Page 3 of 11 MATH 131 Final Exam June 29,2023 3. (10 points) Find the equation of the tangent line to the graph of $f(x)=\frac{2 x+3}{x+6}$ at the point at which $x=0$

Step 1 ：Given the function \(f(x)=\frac{2x+3}{x+6}\), we are asked to find the equation of the tangent line at the point where \(x=0\).

Step 2 ：The slope of the tangent line at a given point is the derivative of the function at that point. So, we first need to find the derivative of \(f(x)\).

Step 3 ：Using the quotient rule, the derivative of \(f(x)\) is \(f'(x) = \frac{2(x+6) - (2x+3)(1)}{(x+6)^2} = \frac{2}{x+6} - \frac{2x+3}{(x+6)^2}\).

Step 4 ：Substitute \(x=0\) into the derivative to find the slope of the tangent line, \(m = f'(0) = \frac{2}{6} - \frac{3}{36} = \frac{1}{4}\).

Step 5 ：Substitute \(x=0\) into the original function to find the y-coordinate of the point of tangency, \(y = f(0) = \frac{2(0)+3}{0+6} = \frac{1}{2}\).

Step 6 ：Finally, use the point-slope form of the line equation, \(y - y_1 = m(x - x_1)\), to find the equation of the tangent line. Here, \(x_1 = 0\), \(y_1 = \frac{1}{2}\), and \(m = \frac{1}{4}\).

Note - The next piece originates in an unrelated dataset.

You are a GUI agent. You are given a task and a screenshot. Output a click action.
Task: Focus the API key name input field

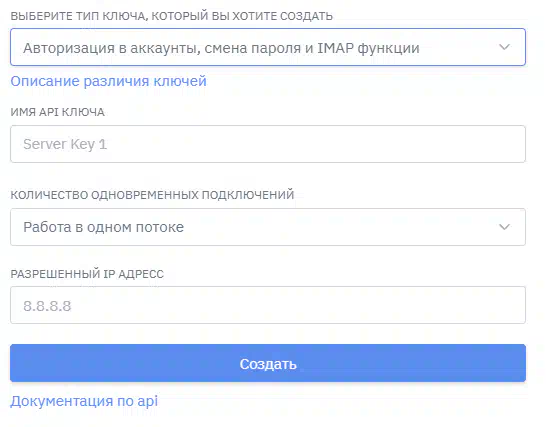(268, 144)
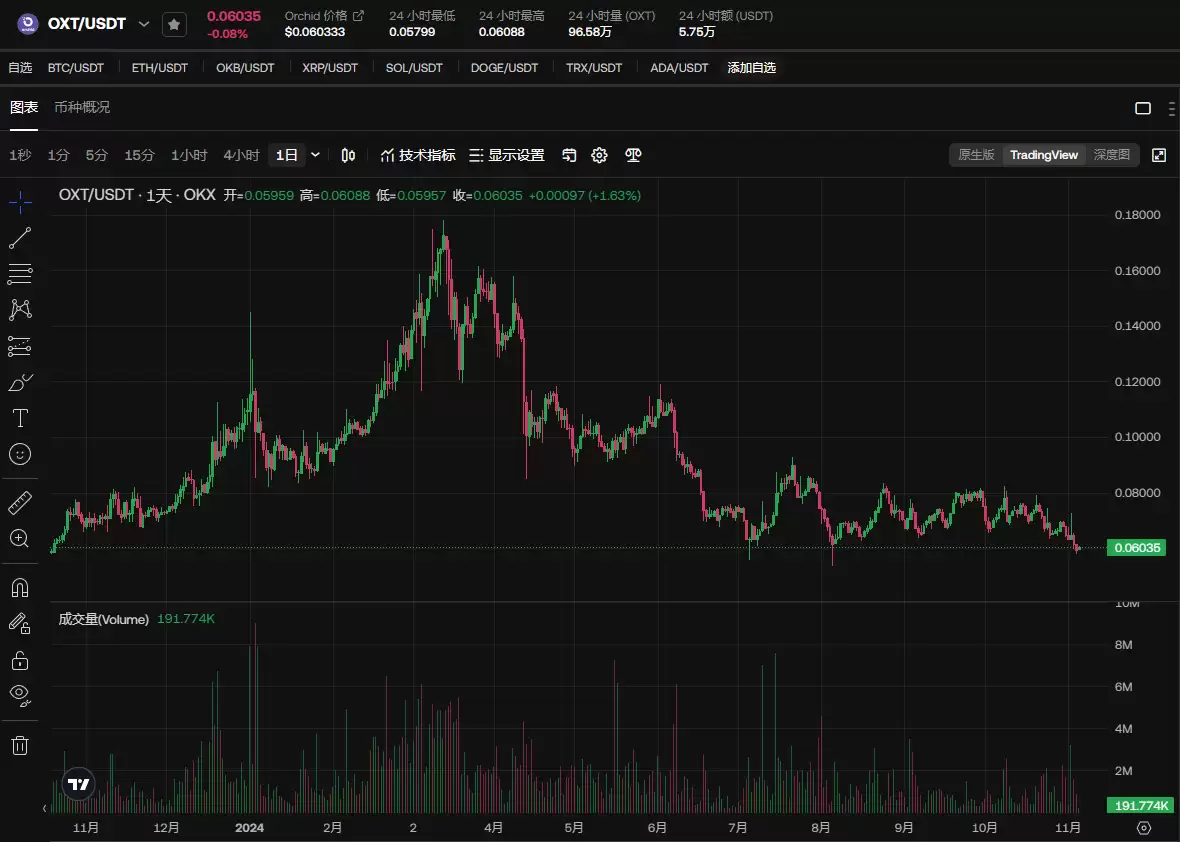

Step 7 ：Substitute these values into the point-slope form to get the equation of the tangent line, \(y - \frac{1}{2} = \frac{1}{4}(x - 0)\).

Step 8 ：Simplify this equation to get the final answer, \(y = \frac{1}{4}x + \frac{1}{2}\).

Step 9 ：\(\boxed{y = \frac{1}{4}x + \frac{1}{2}}\) is the equation of the tangent line to the graph of the function \(f(x)=\frac{2x+3}{x+6}\) at the point where \(x=0\).